Иногда он спрашивал себя: почему ему так ненавистны власовцы? Власовские воззвания писали о том, что рассказывал его отец. Он-то знал, что это правда. Но он знал, что эта правда в устах у немцев и власовцев — ложь.
Он чувствовал, ему было ясно, что, борясь с немцами, он борется за свободную русскую жизнь, победа над Гитлером станет победой и над теми лагерями, где погибли его мать, сестры, отец.
Ершов переживал горькое и хорошее чувство, — здесь, где анкетные обстоятельства пали, он оказался силой, за ним шли. Здесь не значили ни высокие звания, ни ордена, ни спецчасть, ни первый отдел, ни управление кадров, ни аттестационные комиссии, ни звонок из райкома, ни мнение зама по политической части.
Мостовской как-то сказал ему:
— Это уже давно Генрих Гейне заметил: «Все мы ходим голые под своим платьем»… но один, скинув мундир, показывает анемическое, жалкое тело, других же узкая одежда уродует, они ее скинут, и видно — вот где настоящая сила!
То, о чем Ершов мечтал, стало сегодняшним делом, и он думал об этом деле по-новому, — кого посвятить, кого привлечь, перебирал в уме, взвешивал хорошее, взвешивал плохое, что знал о людях.
Кто войдет в подпольный штаб? Пять имен возникли в его голове. Мелкие житейские слабости, чудачества — все по-новому представилось ему, незначительное приобретало вес.

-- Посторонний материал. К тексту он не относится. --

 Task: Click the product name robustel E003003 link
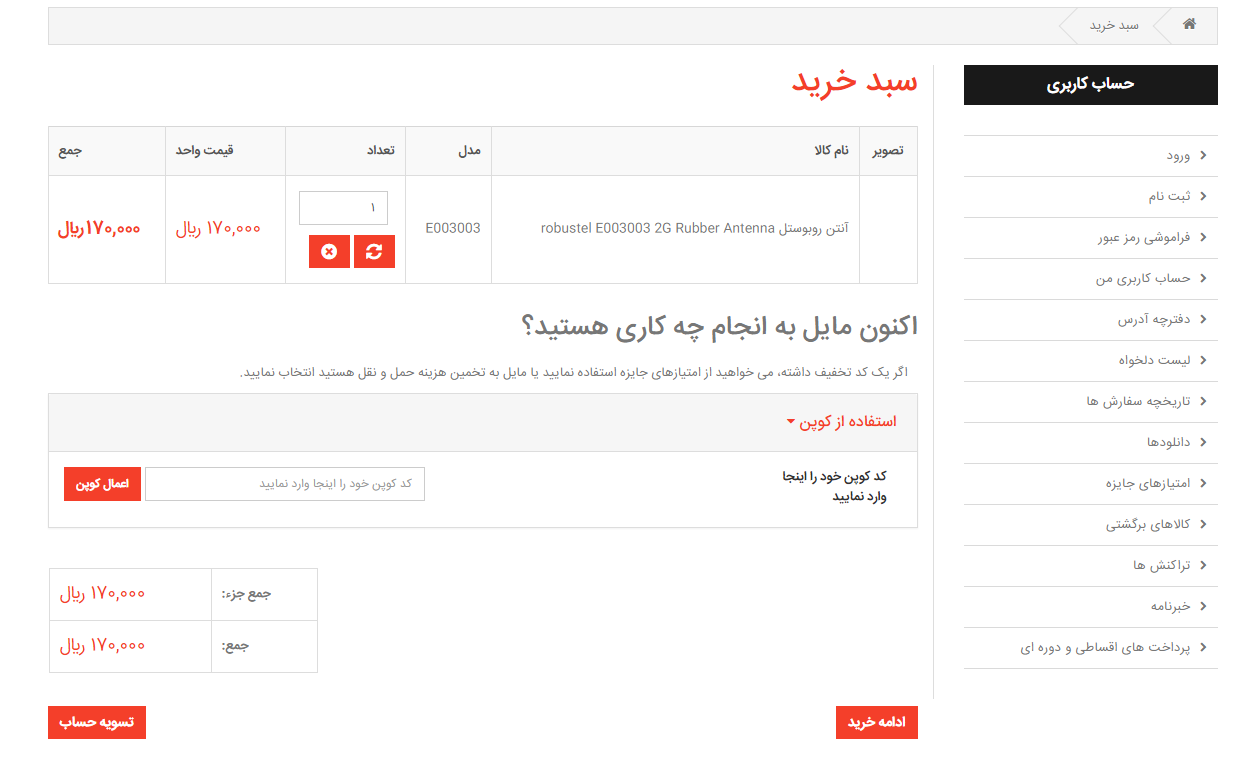click(694, 228)
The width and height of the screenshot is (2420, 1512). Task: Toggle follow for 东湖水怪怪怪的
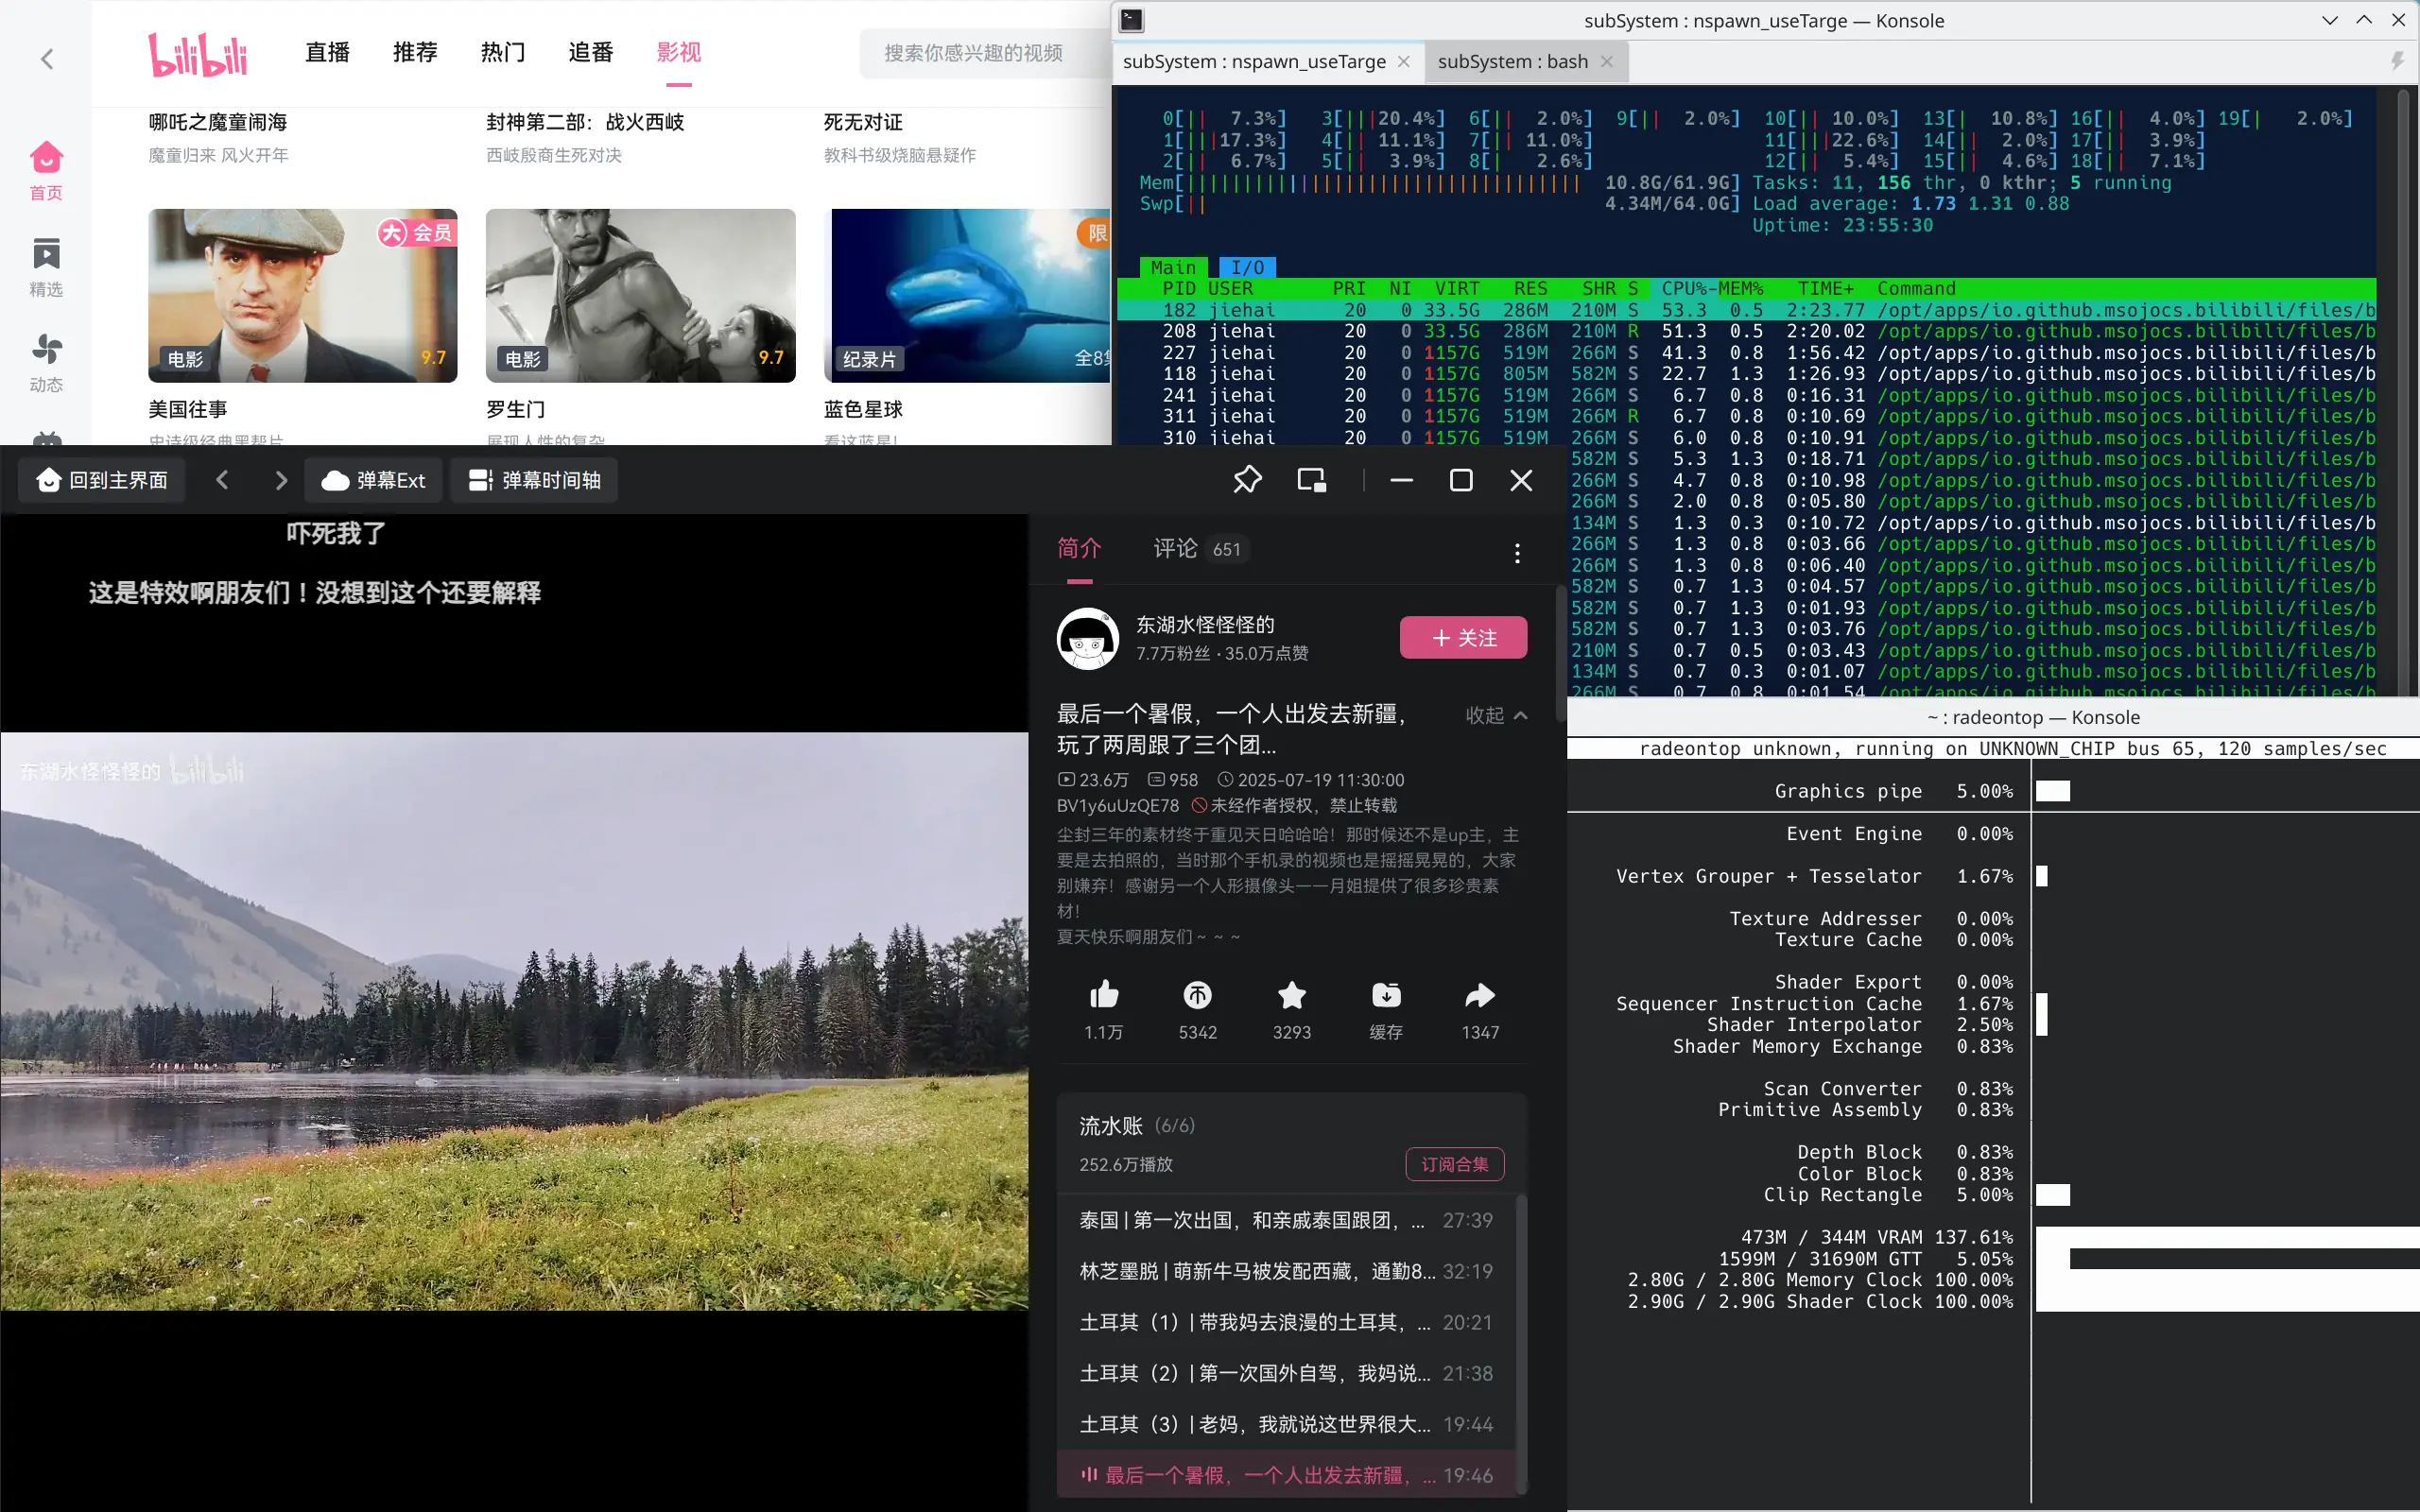1462,638
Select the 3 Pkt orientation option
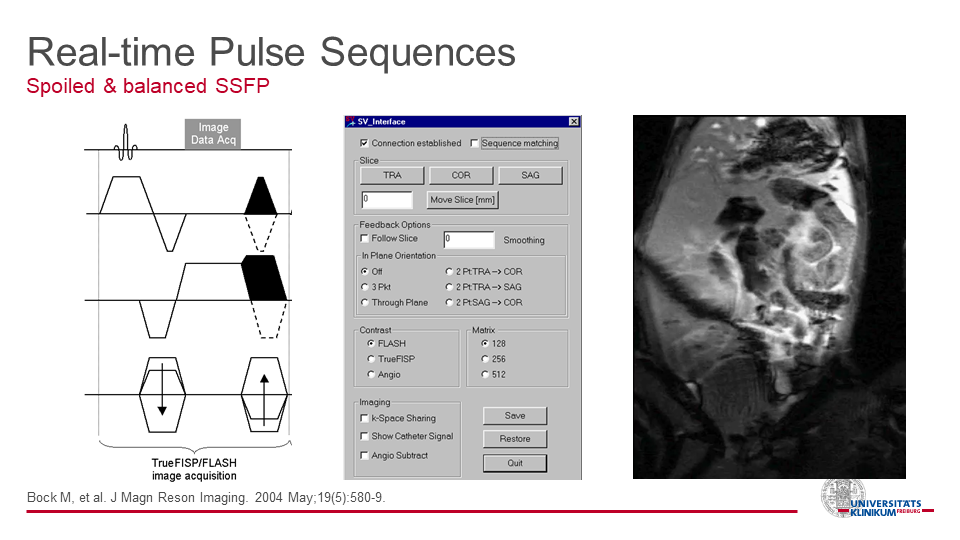 click(x=364, y=287)
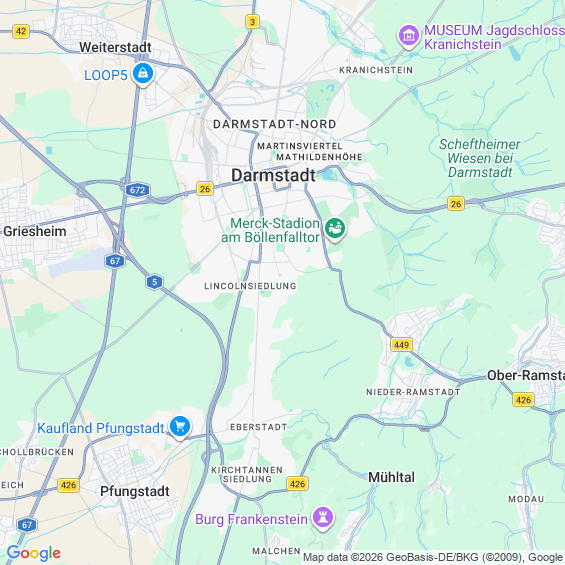Open the Museum Jagdschloss Kranichstein marker
This screenshot has width=565, height=565.
409,36
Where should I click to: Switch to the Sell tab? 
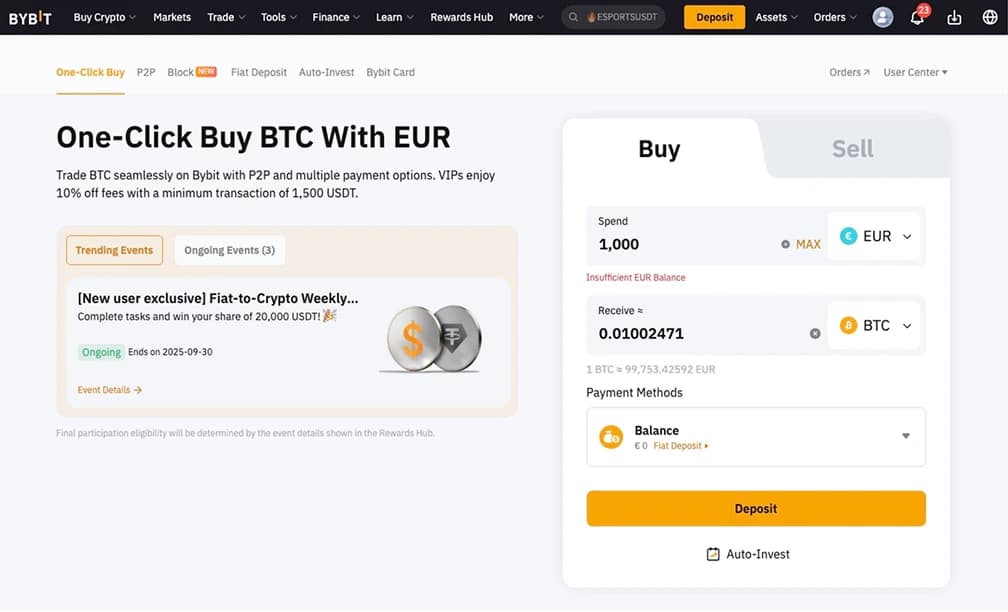[852, 148]
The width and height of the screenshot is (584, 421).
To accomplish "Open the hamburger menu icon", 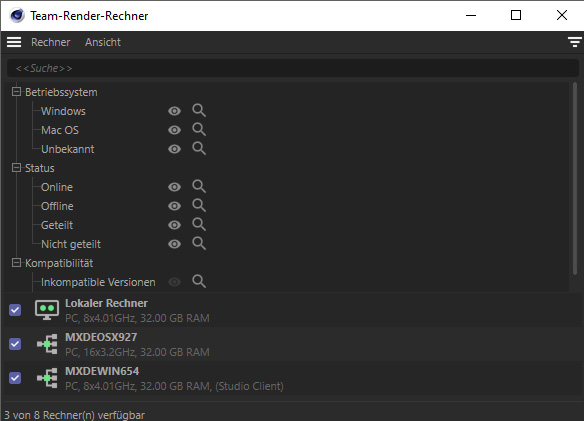I will pos(14,42).
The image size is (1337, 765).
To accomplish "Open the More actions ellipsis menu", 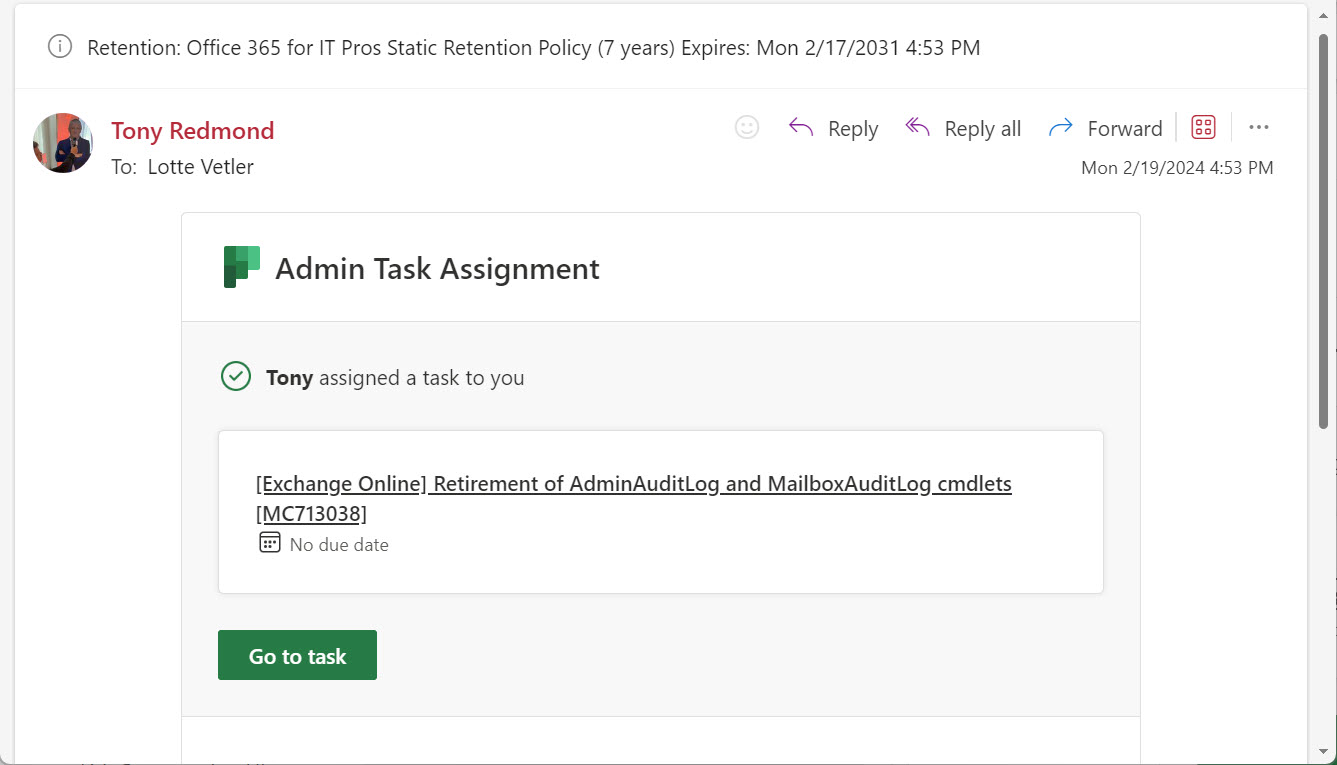I will [x=1259, y=128].
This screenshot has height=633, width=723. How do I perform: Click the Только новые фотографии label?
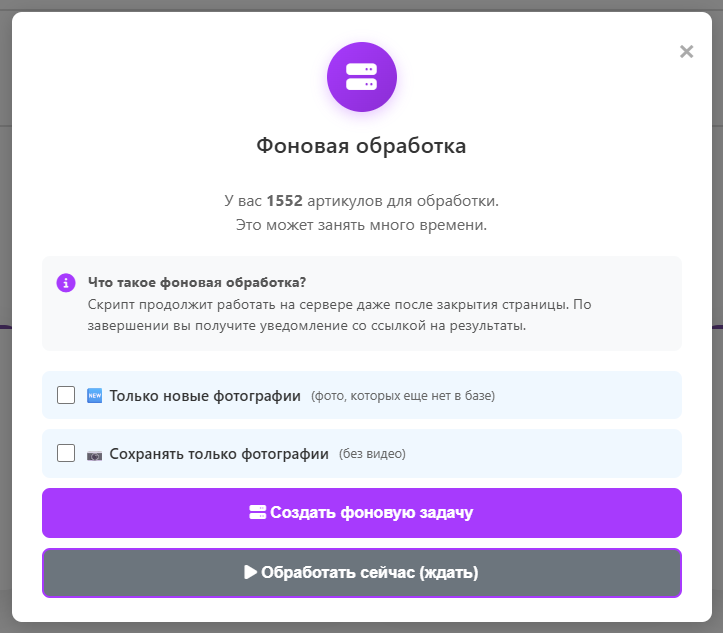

У Гудзя генеральский авторитет, но он безволен, трусоват, видимо, необразован; он хорош, когда при нем умный зам, штаб, он ждет, чтобы командиры оказывали ему услуги, подкармливали его, и принимает их услуги как должное, без благодарности. Кажется, повара своего вспоминает чаще, чем жену и дочерей. Много говорит об охоте, — утки, гуси, службу на Кавказе вспоминает по охоте, — кабаны и козы. Видно, сильно выпивал. Хвастун. Часто говорит о боях 1941 года; кругом все были не правы, и сосед слева, и сосед справа, генерал Гудзь был всегда прав. Никогда не винит в неудачах высшее военное начальство. В житейских делах и отношениях опытен, тонок, как тертый писарь. А в общем, была бы воля Ершова, он генералу Гудзю полком не доверил бы командовать, не то что корпусом.